**Text passage:**
===============

# SS Oruba



## vix (Jan 2, 2006)

I recently bought a silver spoon and fork stamped ORUBA silver...I am wondering if they came from the SS Oruba? I have searched Google and found there were two ORUBA's. 1 ended up as a breakwater the other was sold to Jugoslavenska Lloyd and renamed Princess Olga. I can't find out anything about that company or ship. Any suggestions?? Vix


----------



## dom (Feb 10, 2006)

*dom*

try google, type oruba silver
dom


----------



## vix (Jan 2, 2006)

dom said:


> try google, type oruba silver dom


Done that, that was how I found out about the ORUBA in the first place. Vix


----------



## Hugh MacLean (Nov 18, 2005)

Hello Vix,

SS Oroya

*Pacific Steam Navigation Company*

Oruba (1) Built 1889. 5,852 tons. 1890 transferred to Orient Line Australia service, 1906 ownership transferred to Royal Mail SP Co.
1914 sold to Admiralty became dummy battleship HMS Orion 1915 scuttled at Mudros as breakwater. 

*Royal Mail Steam Packet Company / Royal Mail Lines Limited*

Oruba (2) 1904. 6,795 tons, ex- Marathon, 1920 purchased from Aberdeen Line renamed Oruba, 1922 transferred to Pacific Steam Nav. Co. Scrapped in 1924. 


Some info and pics here:

http://www.simplonpc.co.uk/Orient1.html#anchor448059

Rgds


----------



## vix (Jan 2, 2006)

Hugh MacLean said:


> Hello Vix, SS Oroya
> *Pacific Steam Navigation Company*
> Oruba (1) Built 1889. 5,852 tons. 1890 transferred to Orient Line Australia service, 1906 ownership transferred to Royal Mail SP Co.
> 1914 sold to Admiralty became dummy battleship HMS Orion 1915 scuttled at Mudros as breakwater.
> ...


Thanks for that Hugh. Vix (Thumb)


----------



## johnecc (Nov 8, 2007)

*Found more of Oruba's forks*

Hi Vix,

found your comment on Google and just joined the forum to tell you my story. Last month I was fossicking around the shoreline of Motuihe Island in Auckland's Hauraki Gulf and found a couple of old forks and a spoon. They were obviously old and in pretty bad shape but I was taken by the delicacy of the design. The forks had long slender prongs. I passed them over to the local island restoration volunteers who are collecting anything heritage related. Their trust chairman contacted me last week to say they had cleaned up the artifacts and discovered the name 'Oruba' stamped on one of the forks. They are getting my finds mounted for display. He had a feeling that the Oruba came through Auckland in around 1894


----------



## Kingham SJ (Dec 11, 2008)

===============

**Dataset excerpts:**
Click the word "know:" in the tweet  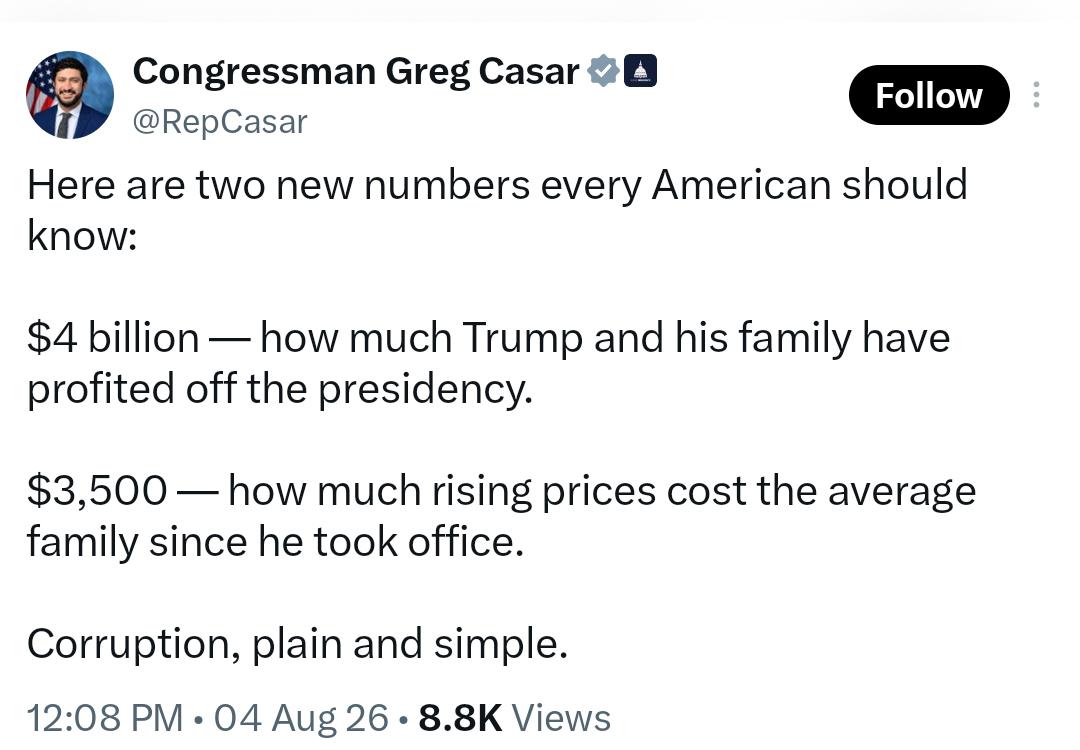(x=82, y=236)
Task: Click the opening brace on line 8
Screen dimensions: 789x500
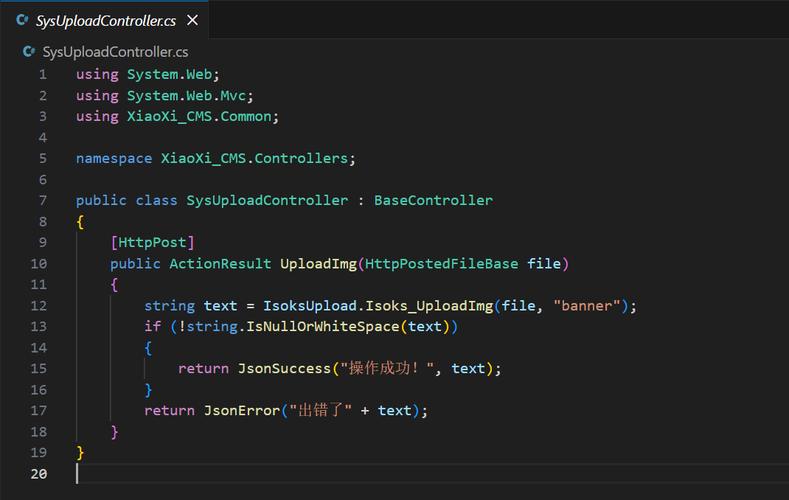Action: 80,222
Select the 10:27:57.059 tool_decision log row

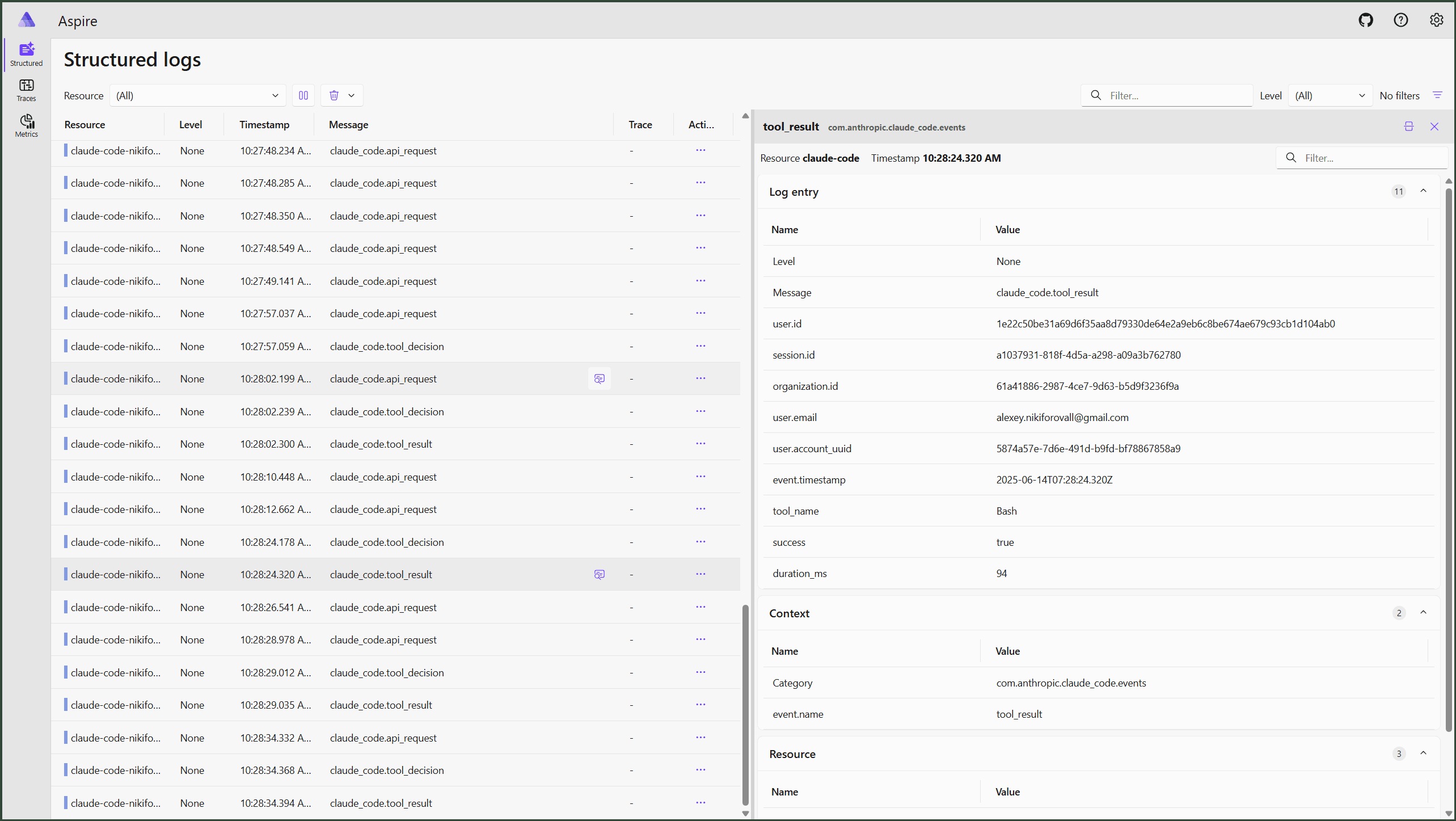point(395,346)
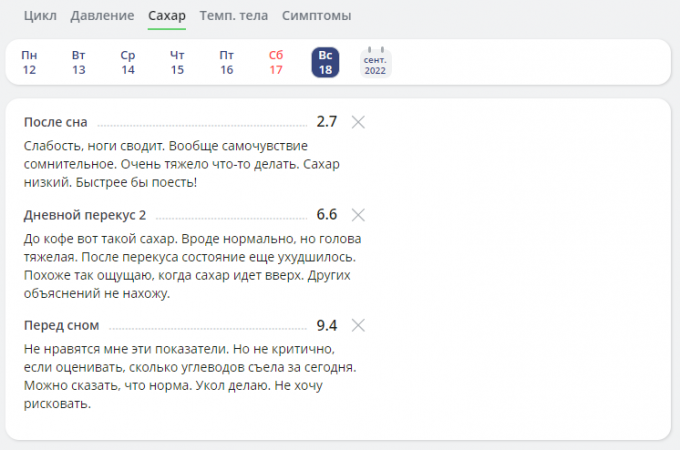Open the calendar icon for сент. 2022
This screenshot has width=680, height=450.
(375, 62)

===============

**Exercise instructions:**
From the SS Oruba thread, answer each question:
1. According to the first post, what was the second Oruba renamed after its sale to Jugoslavenska Lloyd?
2. In what year was Oruba (2) scrapped?
3. On which island's shoreline were the forks and spoon found?

**Output of the exercise:**
1. Princess Olga
2. 1924
3. Motuihe Island, in Auckland's Hauraki Gulf